July 2021 Was the Hottest Month Ever Recorded

Image: National Oceanic and Atmospheric Administration

By Amy Lupica, ODP Staff Writer

July 2021 was the hottest month in 142 years of record-keeping, according to the National Oceanic and Atmospheric Administration (NOAA). The month was 1.67 degrees Fahrenheit warmer than the 20th-century average, and what’s more: the last seven July’s have been the seven hottest July’s on record. “In this case, first place is the worst place to be,” said NOAA Administrator Rick Spinrad. “This new record adds to the disturbing and disruptive path that climate change has set for the globe.”

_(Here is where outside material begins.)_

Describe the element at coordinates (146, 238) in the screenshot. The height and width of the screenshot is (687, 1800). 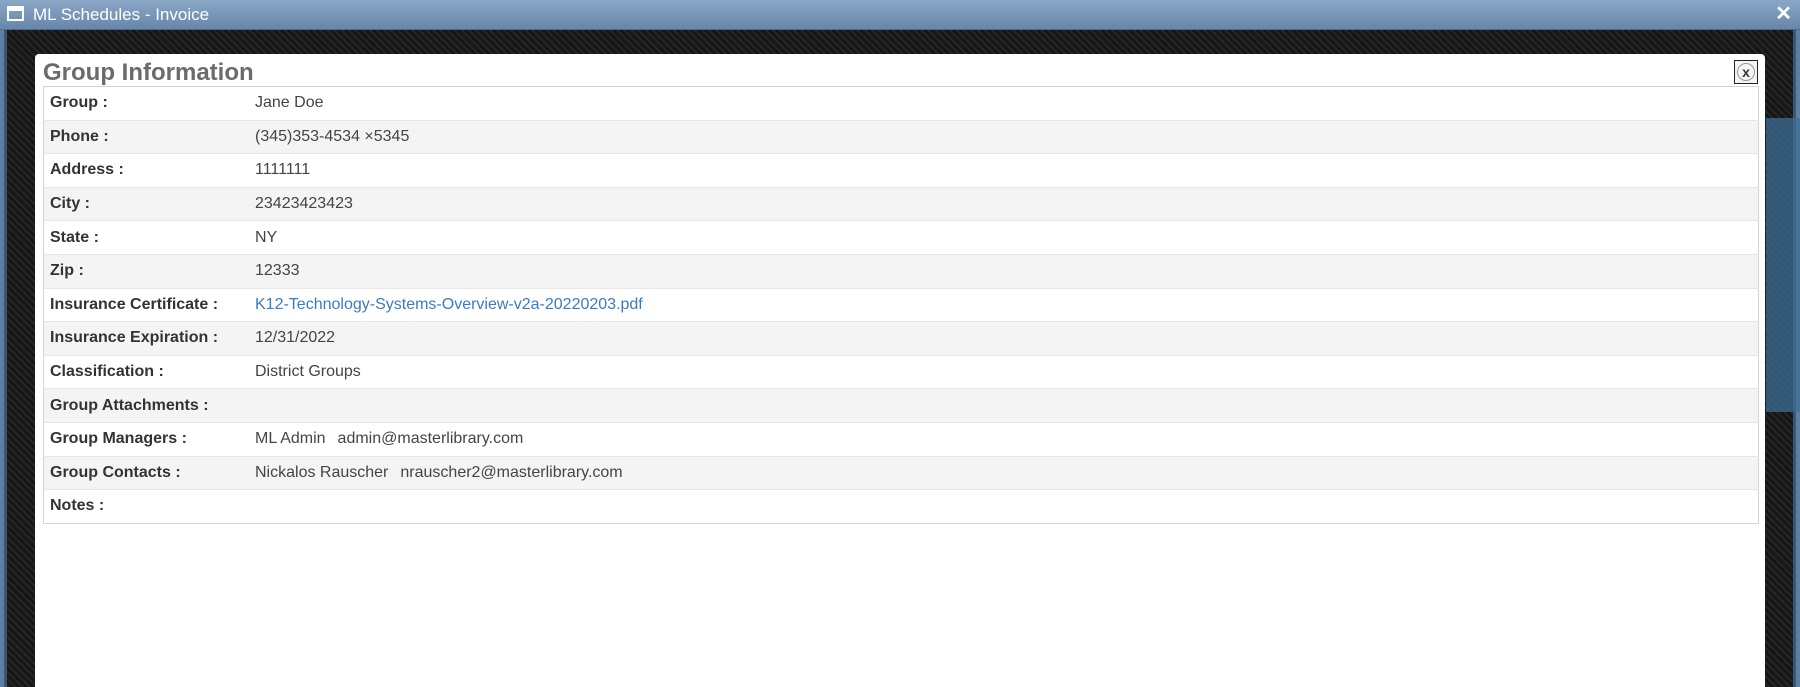
I see `state-label: State :` at that location.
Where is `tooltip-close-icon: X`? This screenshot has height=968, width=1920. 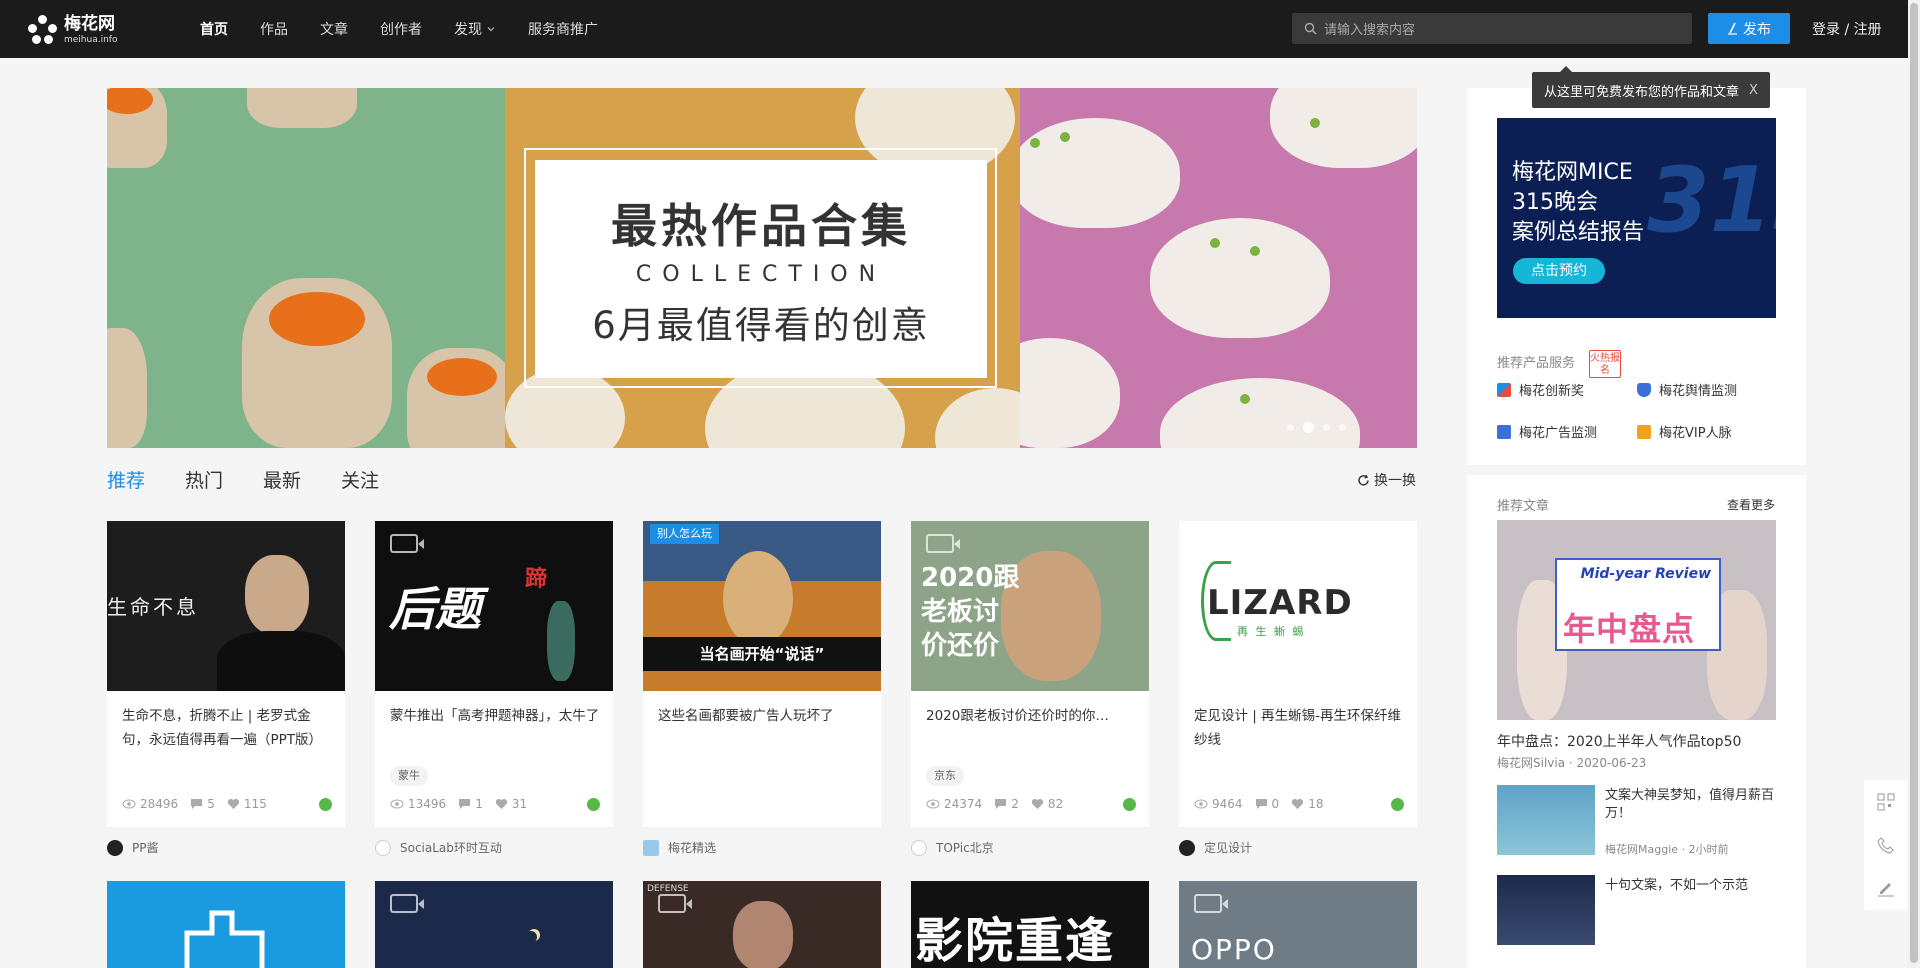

Why This Matters: Experts say that this isn’t an anomaly, it’s a trend and one that will continue as climate change rages across the world. In the U.S., this trend has led to some of the largest wildfires on record, surges of heat-related deaths, and water resources plummeting. The U.S. and other signatories of the Paris Agreement countries have pledged to reach net-zero emissions by 2050, but experts say it’s becoming clear that we don’t have that long. Scientists now say that these record-breaking temperatures and the IPCC’s recent report should push all nations to increase their climate commitments before the COP26 conference in Glasgow this November.

Up North: The Northern hemisphere’s brutal summer overtook the Southern hemisphere’s winter to raise average global temperatures during July to 62.07 degrees Fahrenheit, beating the previous record set in 2016. “This is climate change,” said Pennsylvania State University climate scientist Michael Mann. “It is an exclamation mark on a summer of unprecedented heat, drought, wildfires, and flooding.”

Experts say that a phenomenon called Arctic Oscillation, a weather pattern associated with warming, helped to create the sizzling summer. Other similar weather systems have also influenced this year’s temperatures; experts say that the cooling La Niña weather pattern brought lower temperatures to early 2021. This is most likely why despite extreme temperatures in June and July, 2021 is only the sixth hottest year on record so far.

Still, University of Illinois meteorology professor Donald Wuebbles warns that the global average temperature is trending up despite warming and cooling weather patterns. “One month by itself does not say much, but that this was a La Nina year, and we still had the warmest temperatures on record … fits with the pattern of what we have been seeing for most of the last decade now,” he said.